With preschool came the pressure to "throw a party". A few times we rented a venue, invited 20+ kids, and let chaos unfold for 2 hours. For dual career parents flying without any grandparent assistance, this was doable. It took very little of our time, but felt over indulgent.
This year we went with a home party and a smaller number of kids for each party. My husband was delighted to see the furnished basement we've been paying for since buying this house in November 2010 finally being put to use (the kids have been too scared to play down there until recently). We also gave the kids a budget of $500 to cover: gifts, party, and supplies. Any remainder would be cash for them to save, spend, and or donate. Why the budget? It's a hidden gift, giving our kids the power to spend, and learn from overspending. We rather they make money mistakes at 9 rather than 19.
After watching his sister spend money on a lot of party favors (which she did not regret), he took a more austere approach:
- homemade cake which he helped to bake and decorate -- toppers ordered of of Amazon, recipe is Betty Crocker Midnight Chocolate (he gets it every year)
- Evites saying "let's reconnect" before school starts
- Guests built Lego free-style cards upon arrival, that were then raced down a homemade ramp
- Guests took plastic bracelets and did a modified ring toss over Lego towers
- Dinner of pizza (using Feed an Army $26 coupon from Rocky Roco's), corn on the cob, and melon.
- Prizes were given out to Lego Race winners, with 1st selecting 1st, from a stash of over-sized candies;
- Candy and popcorn consumed with watching Lego Batman movie (purchased at Barnes & Noble with a 30% off coupon plus another 10% off for being a member)
Connections were reinforced, friendships strengthened, and fun was had. Our son received all his presents, ordered off of Amazon Prime. I used my Amazon Prime credit card, which is paid in full each month, receiving 5% cash back that will be added to our travel fund.

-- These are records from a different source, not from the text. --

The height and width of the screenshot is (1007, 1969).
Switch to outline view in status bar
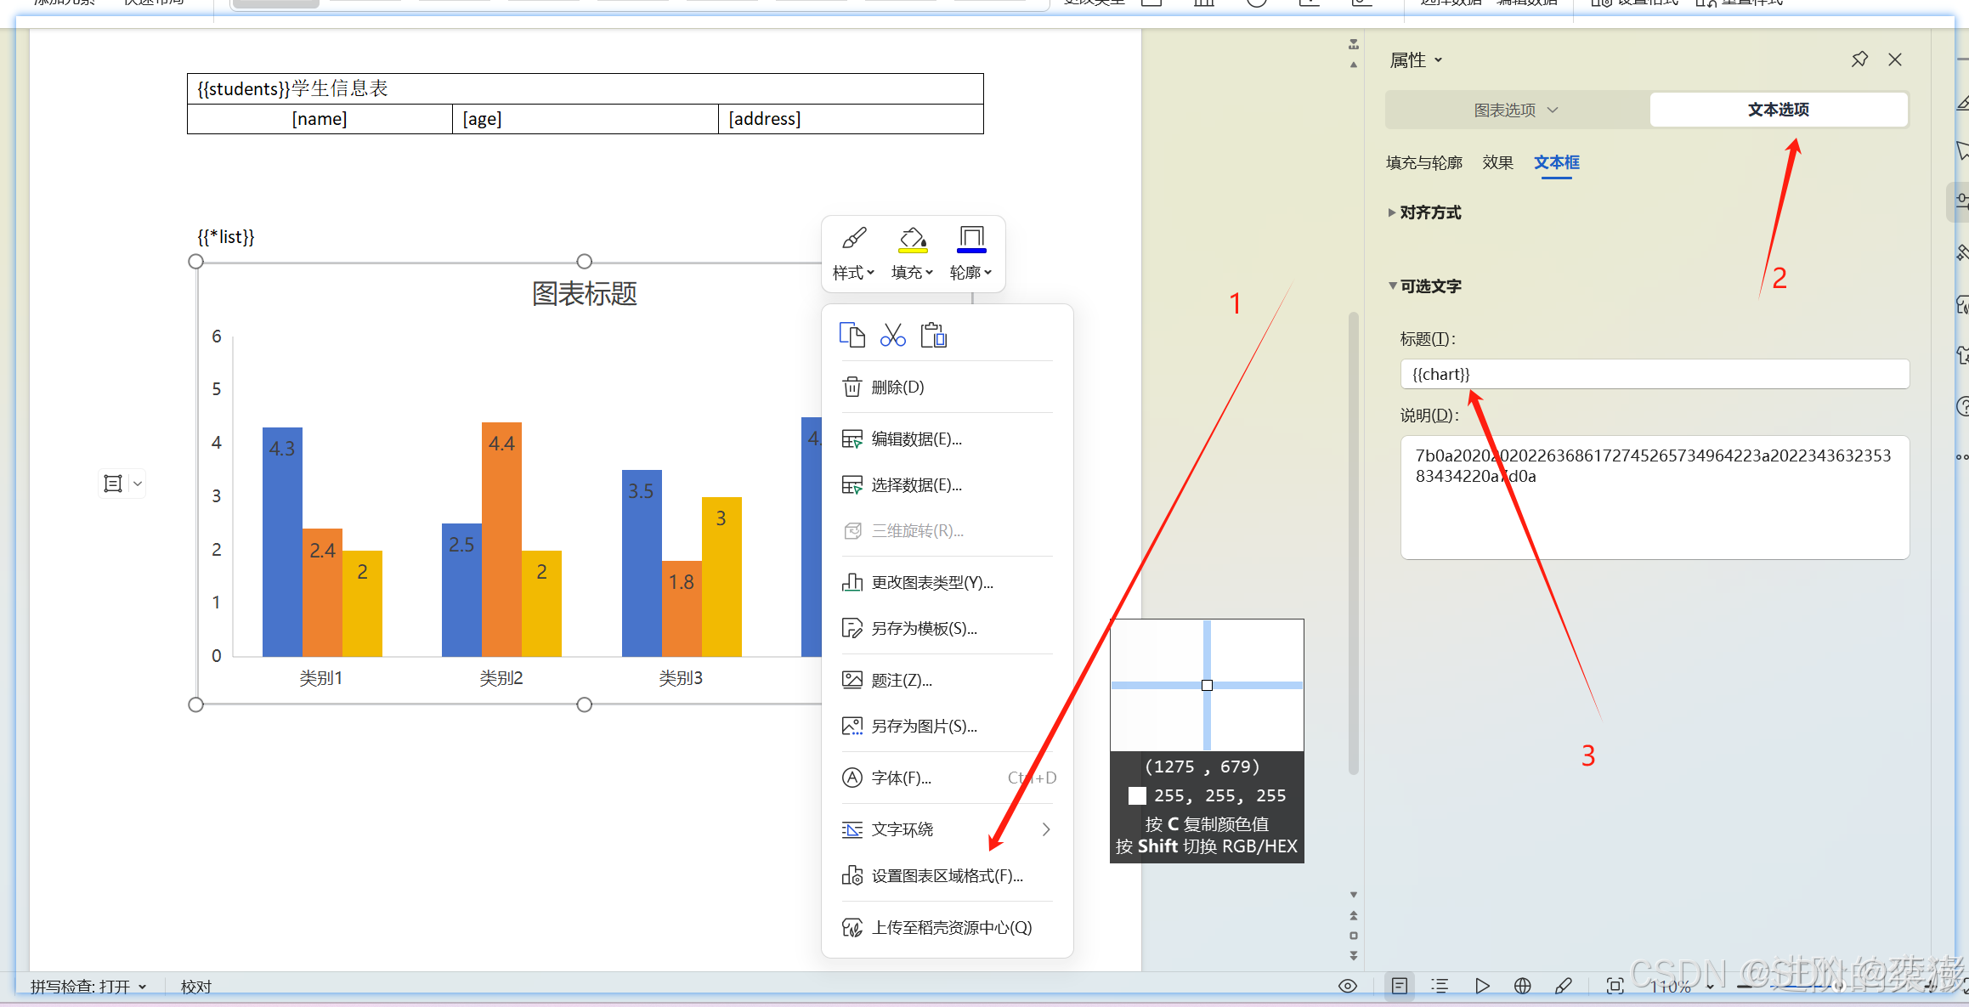click(x=1440, y=986)
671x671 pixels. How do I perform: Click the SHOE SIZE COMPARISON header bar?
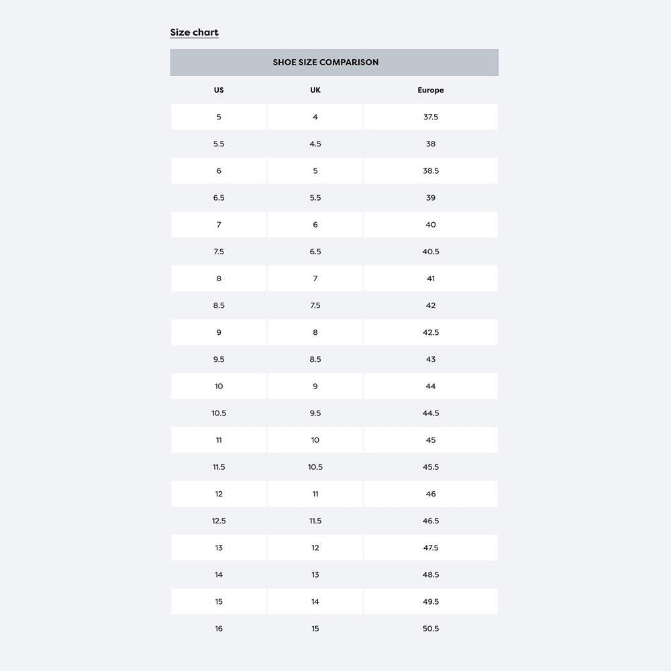pyautogui.click(x=333, y=62)
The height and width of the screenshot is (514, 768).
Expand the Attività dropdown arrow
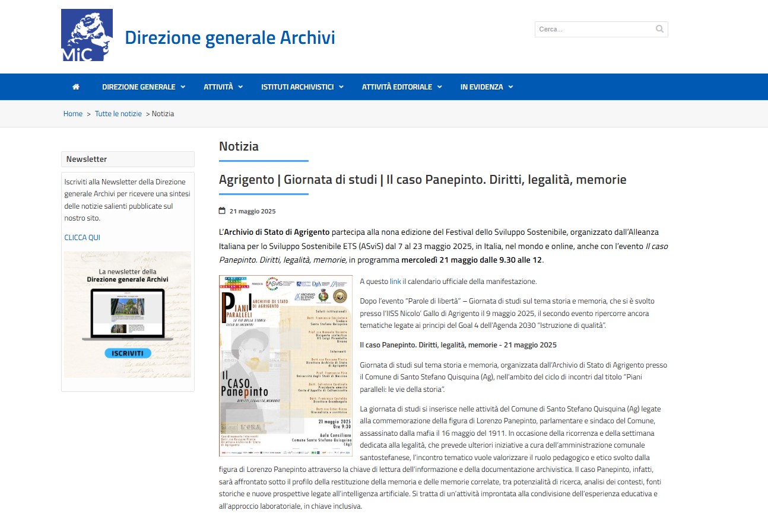click(x=240, y=87)
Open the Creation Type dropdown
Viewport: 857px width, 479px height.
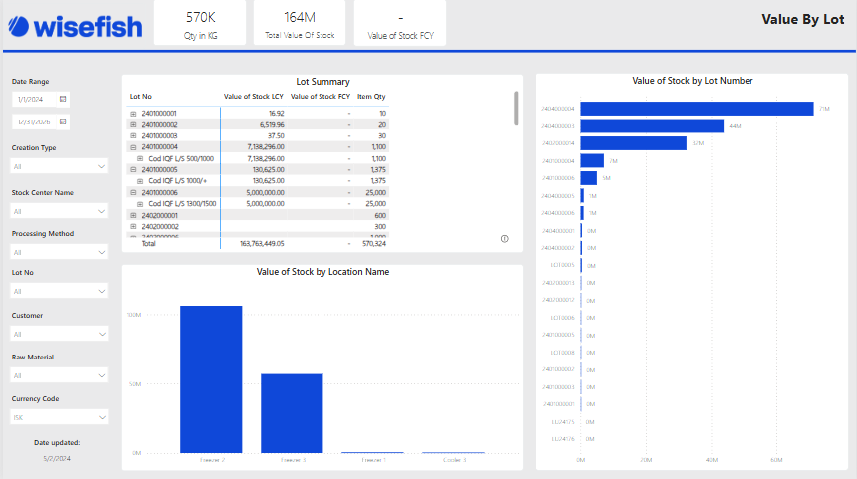[60, 167]
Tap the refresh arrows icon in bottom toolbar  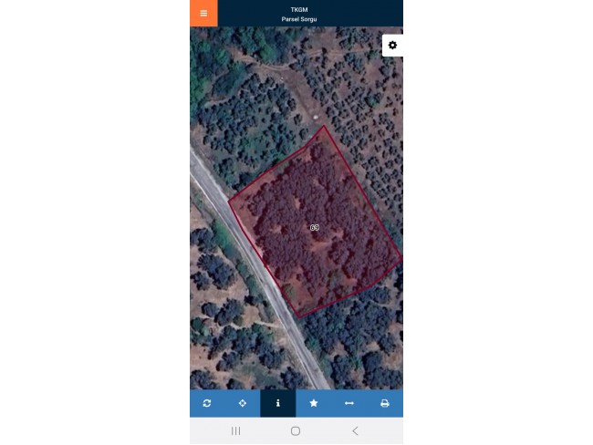pos(207,403)
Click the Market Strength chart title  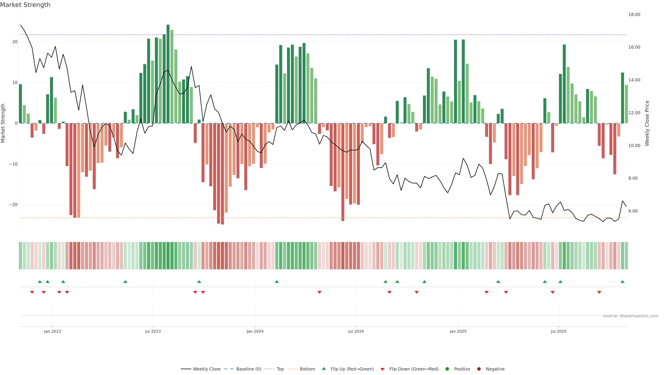coord(25,5)
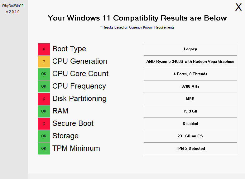The height and width of the screenshot is (179, 245).
Task: Click the 4 Cores, 8 Threads result field
Action: point(190,74)
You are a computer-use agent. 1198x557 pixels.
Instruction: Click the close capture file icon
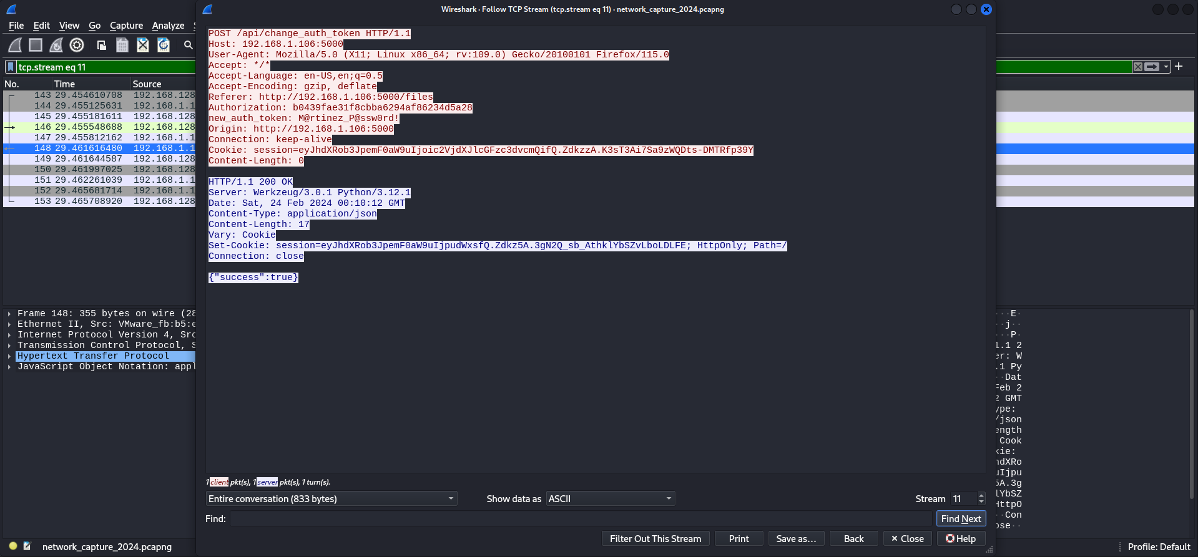coord(143,45)
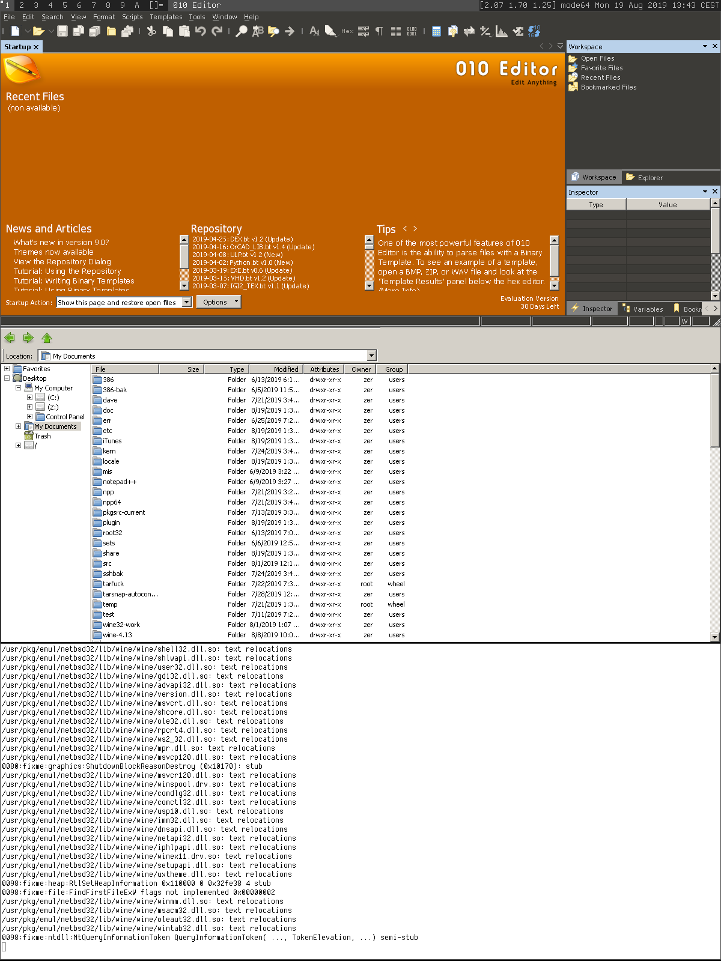
Task: Open 'View the Repository Dialog' link
Action: click(62, 262)
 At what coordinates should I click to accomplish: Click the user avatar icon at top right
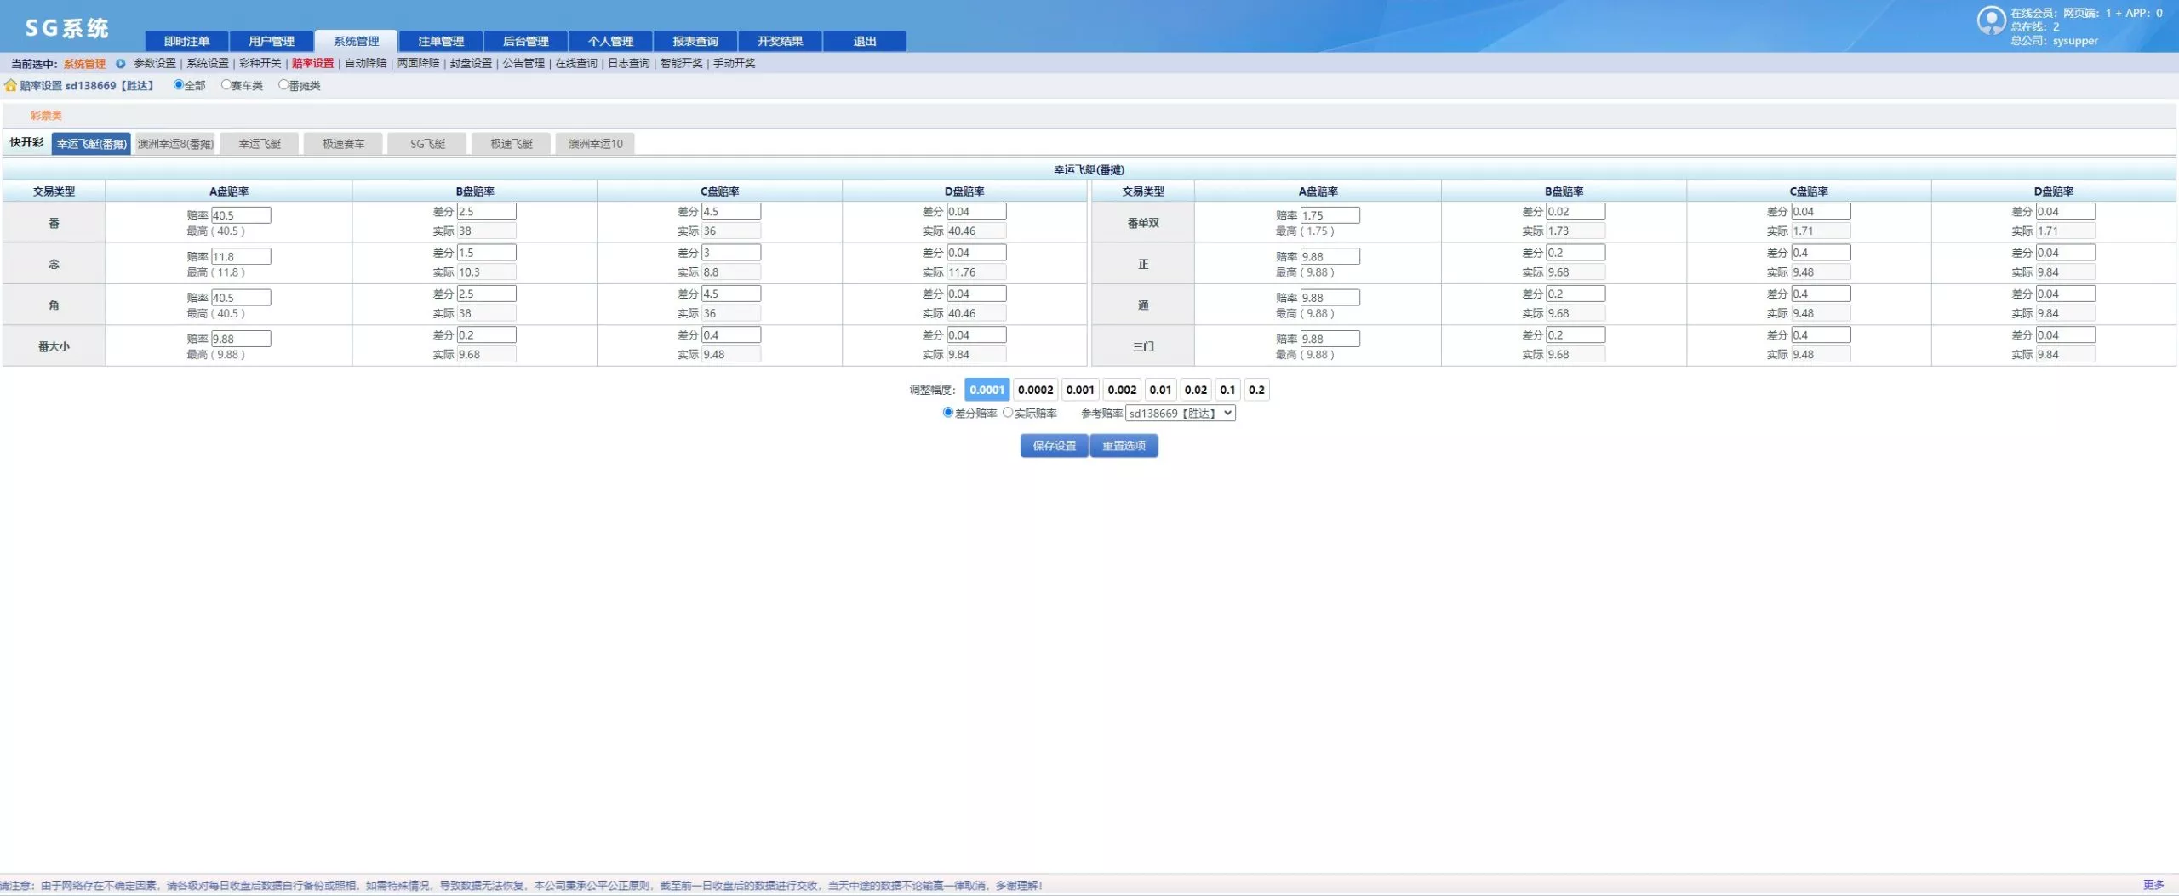coord(1990,20)
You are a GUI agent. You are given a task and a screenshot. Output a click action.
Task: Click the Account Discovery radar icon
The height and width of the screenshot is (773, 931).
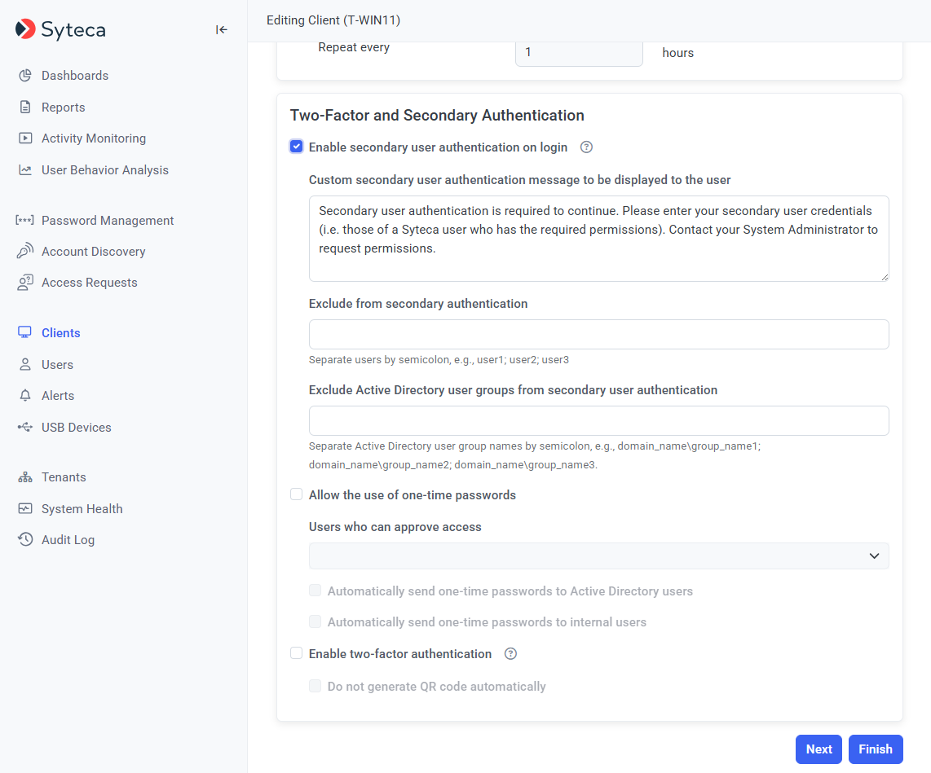pyautogui.click(x=25, y=251)
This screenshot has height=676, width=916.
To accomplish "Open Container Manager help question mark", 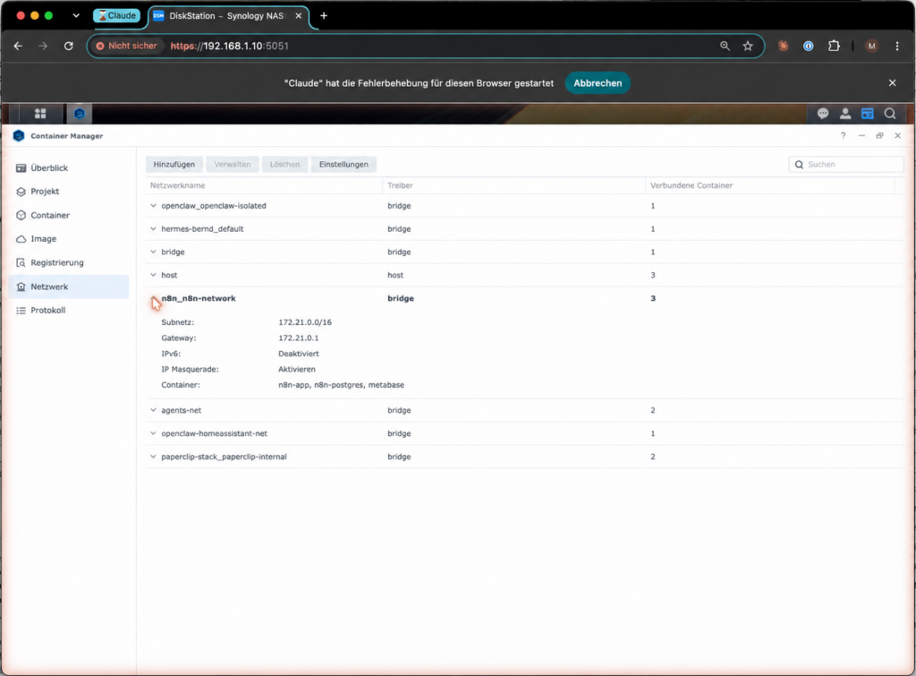I will tap(843, 136).
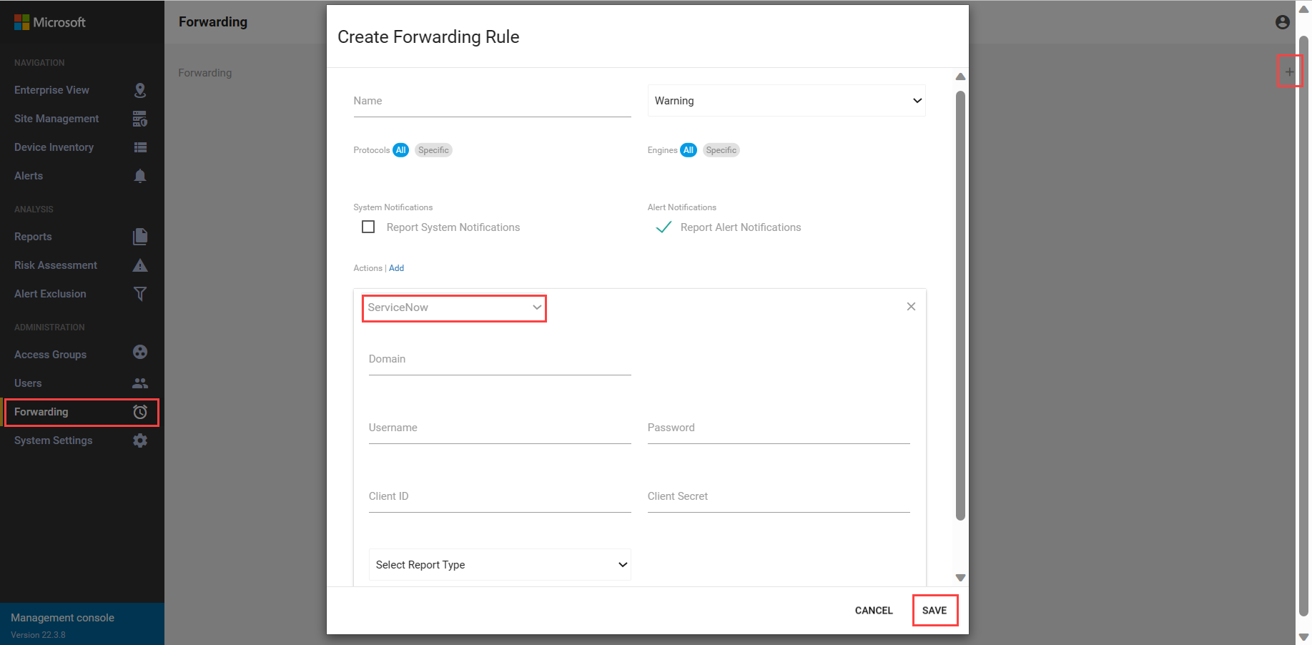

The experience of having a budget for a party forced the kids to think about what resources at home we could use. For example, the ramp was a huge piece of cardboard that had been in the garage since we bought the house, coated with black spray paint purchased for a bat house yet to be mounted. We could see the wheels turn behind their eyes -- do I need to spend money on fancy plates when we have plain paper plates at home? One kid said yes, the other no. Frugal isn't about depriving yourself, but about maximizing your spending power to enjoy your time on this little blue dot sailing around the sun.
His actual birthday, with a 2nd cake. Happy 9th our love, next year it will be double digits.